Sujets insolites ou tendances, faites un break avec notre curiosité de la semaine. En créant des images absurdes et chaotiques, le photographe américain Pelle Cass s’amuse à déconstruire la réalité.
« Un ami de mes parents m’a offert un boîtier lorsque j’avais treize ans. Je devais avoir l’air de m’ennuyer, tout seul. Si la photographie a soigné l’ennui, elle n’a rien pu faire contre la solitude »,
déclare Pelle Cass. Peut-être est-ce la raison pour laquelle les créations du photographe américain venu du Massachusetts sont saturées par des foules étranges… Ce n’est que récemment que l’auteur est devenu « artiste à plein temps », prenant du plaisir à développer des séries surréalistes, transformant le réel en un théâtre absurde.

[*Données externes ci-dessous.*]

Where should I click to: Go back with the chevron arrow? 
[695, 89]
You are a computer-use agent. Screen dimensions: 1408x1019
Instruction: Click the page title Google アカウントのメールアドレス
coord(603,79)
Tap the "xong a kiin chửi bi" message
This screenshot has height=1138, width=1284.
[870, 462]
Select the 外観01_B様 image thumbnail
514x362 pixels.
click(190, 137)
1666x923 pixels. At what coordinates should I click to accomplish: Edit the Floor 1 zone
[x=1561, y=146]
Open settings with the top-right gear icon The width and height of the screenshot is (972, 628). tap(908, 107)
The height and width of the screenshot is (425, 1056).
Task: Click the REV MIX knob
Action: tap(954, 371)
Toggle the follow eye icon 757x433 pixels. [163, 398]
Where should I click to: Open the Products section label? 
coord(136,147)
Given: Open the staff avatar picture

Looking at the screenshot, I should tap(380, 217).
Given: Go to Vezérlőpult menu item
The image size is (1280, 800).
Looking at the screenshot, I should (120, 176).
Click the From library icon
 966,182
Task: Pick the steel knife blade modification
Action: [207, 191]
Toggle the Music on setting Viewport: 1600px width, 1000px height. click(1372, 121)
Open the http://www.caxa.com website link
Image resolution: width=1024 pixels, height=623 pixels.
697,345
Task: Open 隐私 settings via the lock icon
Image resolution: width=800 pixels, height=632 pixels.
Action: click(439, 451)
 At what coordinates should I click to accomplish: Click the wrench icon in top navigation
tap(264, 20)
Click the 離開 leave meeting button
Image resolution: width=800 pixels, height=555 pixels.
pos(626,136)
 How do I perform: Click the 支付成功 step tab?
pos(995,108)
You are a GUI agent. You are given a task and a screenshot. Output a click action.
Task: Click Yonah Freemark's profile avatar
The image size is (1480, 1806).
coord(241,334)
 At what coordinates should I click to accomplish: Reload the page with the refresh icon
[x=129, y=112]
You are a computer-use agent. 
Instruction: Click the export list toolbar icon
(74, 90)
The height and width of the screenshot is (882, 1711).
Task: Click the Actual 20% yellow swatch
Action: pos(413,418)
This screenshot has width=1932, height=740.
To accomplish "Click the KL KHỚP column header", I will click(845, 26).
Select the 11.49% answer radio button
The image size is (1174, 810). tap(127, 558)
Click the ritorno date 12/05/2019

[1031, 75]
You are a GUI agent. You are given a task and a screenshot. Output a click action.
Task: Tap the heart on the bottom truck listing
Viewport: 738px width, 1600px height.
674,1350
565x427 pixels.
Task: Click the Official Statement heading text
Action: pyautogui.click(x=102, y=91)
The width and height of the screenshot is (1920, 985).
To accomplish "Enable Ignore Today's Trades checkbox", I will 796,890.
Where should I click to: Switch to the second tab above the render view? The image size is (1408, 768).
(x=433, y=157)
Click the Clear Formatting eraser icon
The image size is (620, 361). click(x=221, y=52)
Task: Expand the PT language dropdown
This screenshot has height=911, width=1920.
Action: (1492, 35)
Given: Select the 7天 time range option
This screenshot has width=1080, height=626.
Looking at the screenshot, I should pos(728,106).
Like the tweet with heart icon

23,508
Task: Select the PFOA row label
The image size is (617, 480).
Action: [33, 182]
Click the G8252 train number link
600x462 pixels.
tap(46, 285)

« En 2015, un magazine m’a engagé pour shooter l’équipe de basket Atlanta Hawks. Je n’avais jamais photographié le sport avant, mais j’aimais capturer les gens en mouvement, leurs expressions. Dès les premières images, j’ai su qu’il me fallait creuser ce sujet », raconte le photographe, qui n’aime pas voir ses créations comme de simples collages. « J’aime fabriquer des choses. Passer des heures sur Photoshop me donne l’impression de réaliser des travaux manuels. Pourtant, mon approche – malgré son esthétique chaotique – reste ancrée dans le réel », précise-t-il. En partant d’un décor presque vide, l’artiste choisit ensuite quoi ajouter, quoi effacer, sans modifier les positions de ses sujets, « pas même un pixel ! » s’amuse-t-il. De ses œuvres émerge un désordre fascinant, nous invitant à reconsidérer notre vision du monde.
Un chaos rythmique
Car dans ce « chaos rythmique », comme il le définit, Pelle Cass s’amuse à dévoiler l’inquiétante étrangeté de notre quotidien. S’il ne reproduit que le réel, la masse des corps, figés dans des positions incongrues, évoque pour lui une « dimension dionysiaque ». Le sport, d’ordinaire si ordonné devient imprévisible, forçant le regardeur à observer les joueurs, extraits de leur narration. Un univers insensé où les pires débordements peuvent se dérouler, en tout anonymat. Doit-on être pris de panique, face à cette foule agitée ? Ou voir, dans ces tableaux, une illustration de la consommation de masse, ou de la surpopulation ?
Pour le photographe, ces images n’entendent pas dénoncer, mais simplement contraster avec la normalité. Une folie qui l’attire irrésistiblement. « J’aime cependant l’idée que le spectateur songe à ces enjeux, je pense qu’il s’agit d’une interprétation raisonnable face à ce genre de situation. Ce chaos pourrait bien se trouver aux frontières de la guerre et de l’orgie », confie-t-il. Une ambiguïté sournoise, alimentant nos émotions : du rire à l’effroi, de l’absurde à la saturation. Dans cette marée humaine, les règles semblent exister pour être transgressées, et tout débordement est encouragé.